The command tree comes up with the following file structure. I’ve removed a lot of files. But this is the basic outline.

.
├── Rakefile
├── bin
│   └── byebug
├── byebug.gemspec
├── ext
│   └── byebug
│       ├── Makefile
│       ├── breakpoint.c
│       ├── breakpoint.o
│       ├── byebug.bundle
│       ├── byebug.c
│       ├── byebug.h
│       ├── byebug.o
│       ├── context.c
│       ├── context.o
│       ├── extconf.rb
├── lib
│   ├── byebug
│   │   ├── command.rb
│   │   ├── commands
│   │   │   ├── breakpoints.rb
│   │   │   ├── ....
│   │   ├── context.rb
│   │   ├── remote.rb
│   │   └── ....
│   ├── byebug.bundle
│   └── byebug.rb
├── logo.png
└── test
    ├── examples
    │   ├── breakpoint.rb
    │   └── variables.rb
    ├── stepping_test.rb
    ├── support
    │   ├── breakpoint.rb
    │   ├── context.rb
    │   ├── matchers.rb
    │   ├── test_dsl.rb
    │   └── test_interface.rb
    └── variables_test.rb
10 directories, 131 files

Let’s go over them quickly:

The Rakefile contains tasks to build and test the gem. Rake compile compiles the gem using the rake-compiler gem to compile native extensions. The output of the C extension goes to ./lib/byebug.bundle. After which require will load it. Check my other article on making a native gem for details on how this works.
The byebug.gemspec contains the dependencies used and the specification for Byebug. You can see its a native gem because it has the s.extensions defined.
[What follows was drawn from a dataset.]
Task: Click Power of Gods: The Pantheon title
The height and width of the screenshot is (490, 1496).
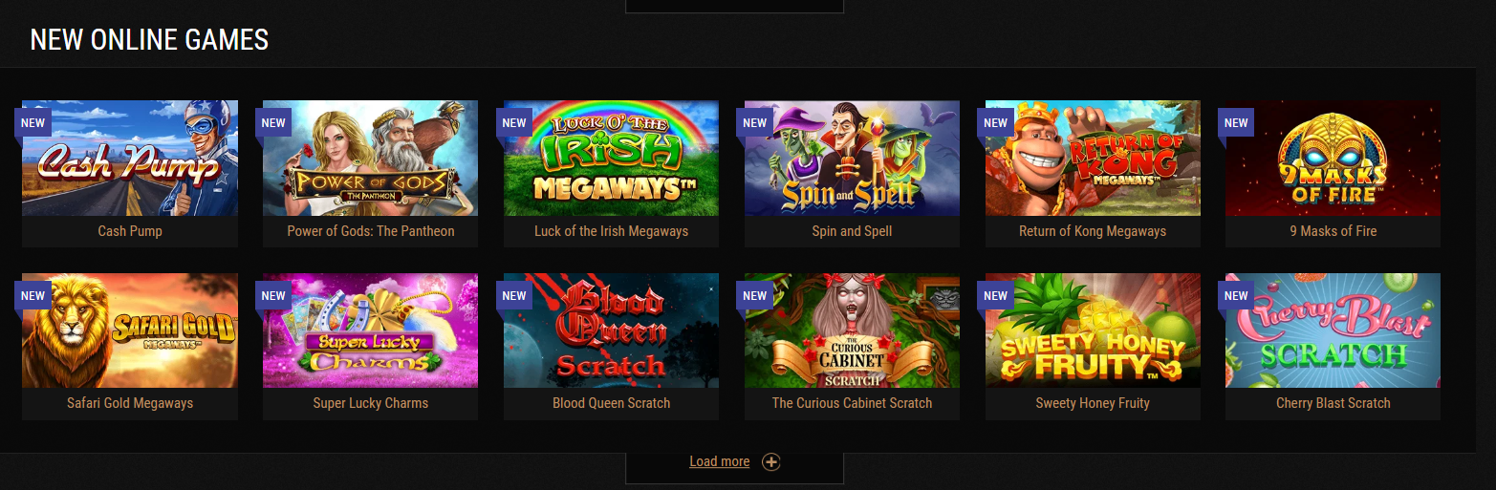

require File.dirname(__FILE__) + '/lib/byebug/version'

Gem::Specification.new do |s|
  s.name        = 'byebug'
  s.version     = Byebug::VERSION
  s.authors     = ['David Rodriguez', 'Kent Sibilev', 'Mark Moseley']
  s.email       = '[email protected]'
  s.license     = 'BSD'
  s.homepage    = 'http://github.com/deivid-rodriguez/byebug'
  s.summary     = %q{Ruby 2.0 fast debugger - base + cli}
  s.description = %q{Byebug is a Ruby 2.0 debugger. It's implemented using the
    Ruby 2.0 TracePoint C API for execution control and the Debug Inspector C
    API for call stack navigation.  The core component provides support that
    front-ends can build on. It provides breakpoint handling and bindings for
    stack frames among other things and it comes with an easy to use command
    line interface.}

  s.required_ruby_version     = '>= 2.0.0'

  s.files            = `git ls-files`.split("\n")
  s.test_files       = `git ls-files -- test/*`.split("\n")
  s.executables      = ['byebug']
  s.extra_rdoc_files = ['README.md']
  s.extensions       = ['ext/byebug/extconf.rb']

  s.add_dependency "columnize", "~> 0.3.6"
  s.add_dependency "debugger-linecache", '~> 1.2.0'

  s.add_development_dependency 'rake', '~> 10.1.0'
  s.add_development_dependency 'rake-compiler', '~> 0.9.1'
  s.add_development_dependency 'mocha', '~> 0.14.0'
end

You can see Byebug depends on rake, rake-compiler and mocha as development dependencies. And debugger-linecache (responsible for caching lines of code for showing context) and columnize (responsible for showing information in columns) as run time dependencies.

Let’s continue:

The ./lib/byebug directory contains the debugging support framework written in Ruby. And handles command processing for the REPL and code for managing breakpoints.
The ./test directory contains the tests for testing the gem.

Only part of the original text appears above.